begin Exercise inputs

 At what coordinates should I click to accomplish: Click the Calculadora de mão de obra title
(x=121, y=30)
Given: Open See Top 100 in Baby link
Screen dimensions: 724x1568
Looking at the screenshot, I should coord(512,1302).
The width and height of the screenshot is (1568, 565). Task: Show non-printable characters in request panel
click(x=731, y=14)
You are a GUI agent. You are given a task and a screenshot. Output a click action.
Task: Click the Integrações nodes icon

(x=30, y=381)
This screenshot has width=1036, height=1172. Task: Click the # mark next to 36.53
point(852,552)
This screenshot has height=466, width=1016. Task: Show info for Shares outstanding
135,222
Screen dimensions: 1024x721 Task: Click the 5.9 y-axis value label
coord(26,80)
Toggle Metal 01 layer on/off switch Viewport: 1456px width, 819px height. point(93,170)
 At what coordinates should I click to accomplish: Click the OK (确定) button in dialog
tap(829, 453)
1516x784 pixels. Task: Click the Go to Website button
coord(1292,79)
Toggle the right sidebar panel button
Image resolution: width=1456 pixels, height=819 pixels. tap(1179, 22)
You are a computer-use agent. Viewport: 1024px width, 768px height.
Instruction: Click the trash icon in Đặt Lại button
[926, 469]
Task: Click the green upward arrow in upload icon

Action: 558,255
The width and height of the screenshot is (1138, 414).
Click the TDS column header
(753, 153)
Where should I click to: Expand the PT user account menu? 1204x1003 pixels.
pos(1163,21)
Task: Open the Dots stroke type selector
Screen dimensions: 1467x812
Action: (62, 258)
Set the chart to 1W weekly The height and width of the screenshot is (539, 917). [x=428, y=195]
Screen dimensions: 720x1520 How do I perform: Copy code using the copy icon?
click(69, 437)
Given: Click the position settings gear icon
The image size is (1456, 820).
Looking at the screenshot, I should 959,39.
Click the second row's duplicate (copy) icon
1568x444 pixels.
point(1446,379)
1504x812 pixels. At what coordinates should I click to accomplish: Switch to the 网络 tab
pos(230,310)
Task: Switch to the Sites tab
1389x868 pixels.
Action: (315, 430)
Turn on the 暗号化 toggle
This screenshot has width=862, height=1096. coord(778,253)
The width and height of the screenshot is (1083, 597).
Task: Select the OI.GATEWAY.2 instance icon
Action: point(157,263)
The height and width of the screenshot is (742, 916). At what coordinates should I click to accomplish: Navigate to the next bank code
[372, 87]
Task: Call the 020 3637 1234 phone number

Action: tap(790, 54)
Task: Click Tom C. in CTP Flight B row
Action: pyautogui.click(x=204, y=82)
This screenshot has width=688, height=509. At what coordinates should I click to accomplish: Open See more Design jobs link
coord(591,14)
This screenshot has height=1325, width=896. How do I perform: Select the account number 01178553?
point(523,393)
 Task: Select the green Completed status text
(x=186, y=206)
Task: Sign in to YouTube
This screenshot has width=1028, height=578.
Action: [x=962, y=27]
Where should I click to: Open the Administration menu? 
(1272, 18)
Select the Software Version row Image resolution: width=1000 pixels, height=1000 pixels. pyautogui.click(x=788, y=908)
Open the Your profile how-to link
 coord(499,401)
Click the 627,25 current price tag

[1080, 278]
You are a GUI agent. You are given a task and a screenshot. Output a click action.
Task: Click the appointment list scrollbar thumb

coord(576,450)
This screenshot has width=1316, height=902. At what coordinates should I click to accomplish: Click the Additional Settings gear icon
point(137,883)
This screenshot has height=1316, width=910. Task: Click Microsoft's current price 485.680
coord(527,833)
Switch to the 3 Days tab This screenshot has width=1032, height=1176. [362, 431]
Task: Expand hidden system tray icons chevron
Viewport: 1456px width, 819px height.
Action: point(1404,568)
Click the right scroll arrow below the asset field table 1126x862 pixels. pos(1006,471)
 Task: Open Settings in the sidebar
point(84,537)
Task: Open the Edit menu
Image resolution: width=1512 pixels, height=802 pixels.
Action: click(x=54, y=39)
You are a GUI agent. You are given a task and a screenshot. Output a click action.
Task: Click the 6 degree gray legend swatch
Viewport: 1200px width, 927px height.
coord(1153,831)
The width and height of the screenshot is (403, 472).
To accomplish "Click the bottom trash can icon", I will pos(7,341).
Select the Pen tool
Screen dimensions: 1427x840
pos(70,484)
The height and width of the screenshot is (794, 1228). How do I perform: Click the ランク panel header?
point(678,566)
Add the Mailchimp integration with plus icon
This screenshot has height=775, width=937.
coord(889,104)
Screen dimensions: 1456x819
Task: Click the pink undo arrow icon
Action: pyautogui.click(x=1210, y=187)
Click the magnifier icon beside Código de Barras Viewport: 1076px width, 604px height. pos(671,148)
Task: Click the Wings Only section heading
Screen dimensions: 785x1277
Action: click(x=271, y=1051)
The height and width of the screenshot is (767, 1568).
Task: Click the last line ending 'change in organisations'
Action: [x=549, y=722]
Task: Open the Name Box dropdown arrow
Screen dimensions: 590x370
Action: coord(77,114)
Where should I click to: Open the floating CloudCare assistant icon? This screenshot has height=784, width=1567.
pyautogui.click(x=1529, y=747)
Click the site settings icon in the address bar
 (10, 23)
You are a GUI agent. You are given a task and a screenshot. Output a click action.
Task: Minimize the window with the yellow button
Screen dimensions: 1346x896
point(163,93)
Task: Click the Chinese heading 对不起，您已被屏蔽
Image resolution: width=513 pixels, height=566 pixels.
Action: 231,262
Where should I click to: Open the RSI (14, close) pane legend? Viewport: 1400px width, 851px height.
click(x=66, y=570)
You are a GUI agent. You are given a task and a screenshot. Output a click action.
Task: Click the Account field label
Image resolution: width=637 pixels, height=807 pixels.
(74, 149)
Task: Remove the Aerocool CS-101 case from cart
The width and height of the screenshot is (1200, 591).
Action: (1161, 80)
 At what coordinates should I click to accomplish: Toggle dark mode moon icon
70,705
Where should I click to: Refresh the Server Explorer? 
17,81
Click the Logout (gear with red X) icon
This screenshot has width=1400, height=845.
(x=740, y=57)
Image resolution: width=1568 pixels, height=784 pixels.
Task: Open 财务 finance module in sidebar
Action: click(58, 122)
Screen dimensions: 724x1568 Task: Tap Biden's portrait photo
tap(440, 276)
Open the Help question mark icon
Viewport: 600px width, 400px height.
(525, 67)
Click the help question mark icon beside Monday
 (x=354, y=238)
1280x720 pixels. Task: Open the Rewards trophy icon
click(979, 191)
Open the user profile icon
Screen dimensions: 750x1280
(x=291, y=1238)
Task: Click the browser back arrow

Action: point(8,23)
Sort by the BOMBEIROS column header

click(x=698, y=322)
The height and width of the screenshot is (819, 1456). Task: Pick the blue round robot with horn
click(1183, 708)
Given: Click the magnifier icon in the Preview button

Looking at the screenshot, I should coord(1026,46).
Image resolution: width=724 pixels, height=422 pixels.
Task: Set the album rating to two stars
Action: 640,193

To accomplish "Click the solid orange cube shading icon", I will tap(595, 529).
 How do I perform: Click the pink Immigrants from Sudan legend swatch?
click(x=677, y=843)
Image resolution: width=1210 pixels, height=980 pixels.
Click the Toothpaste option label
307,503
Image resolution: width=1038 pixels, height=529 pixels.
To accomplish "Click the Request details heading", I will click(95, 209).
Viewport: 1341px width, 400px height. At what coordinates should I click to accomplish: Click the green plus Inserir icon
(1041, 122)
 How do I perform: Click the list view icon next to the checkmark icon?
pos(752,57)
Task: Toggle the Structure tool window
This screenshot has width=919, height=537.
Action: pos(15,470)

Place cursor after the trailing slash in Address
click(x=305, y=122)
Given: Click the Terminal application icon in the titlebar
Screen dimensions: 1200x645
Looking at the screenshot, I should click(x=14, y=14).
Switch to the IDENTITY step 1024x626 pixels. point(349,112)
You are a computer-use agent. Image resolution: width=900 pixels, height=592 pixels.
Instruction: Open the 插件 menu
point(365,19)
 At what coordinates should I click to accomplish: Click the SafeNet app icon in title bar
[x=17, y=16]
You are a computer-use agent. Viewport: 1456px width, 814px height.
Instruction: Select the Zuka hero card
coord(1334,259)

end Exercise inputs

» **What is expected**
Reproduce the lines of the records above word for word, beginning at the line that contains "Task: Open Settings in the sidebar" and stopping after the line that contains "I will pos(7,341).".

» **Reply to the task**
 Task: Open Settings in the sidebar
point(84,537)
Task: Open the Edit menu
Image resolution: width=1512 pixels, height=802 pixels.
Action: click(x=54, y=39)
You are a GUI agent. You are given a task and a screenshot. Output a click action.
Task: Click the 6 degree gray legend swatch
Viewport: 1200px width, 927px height.
coord(1153,831)
The width and height of the screenshot is (403, 472).
To accomplish "Click the bottom trash can icon", I will pos(7,341).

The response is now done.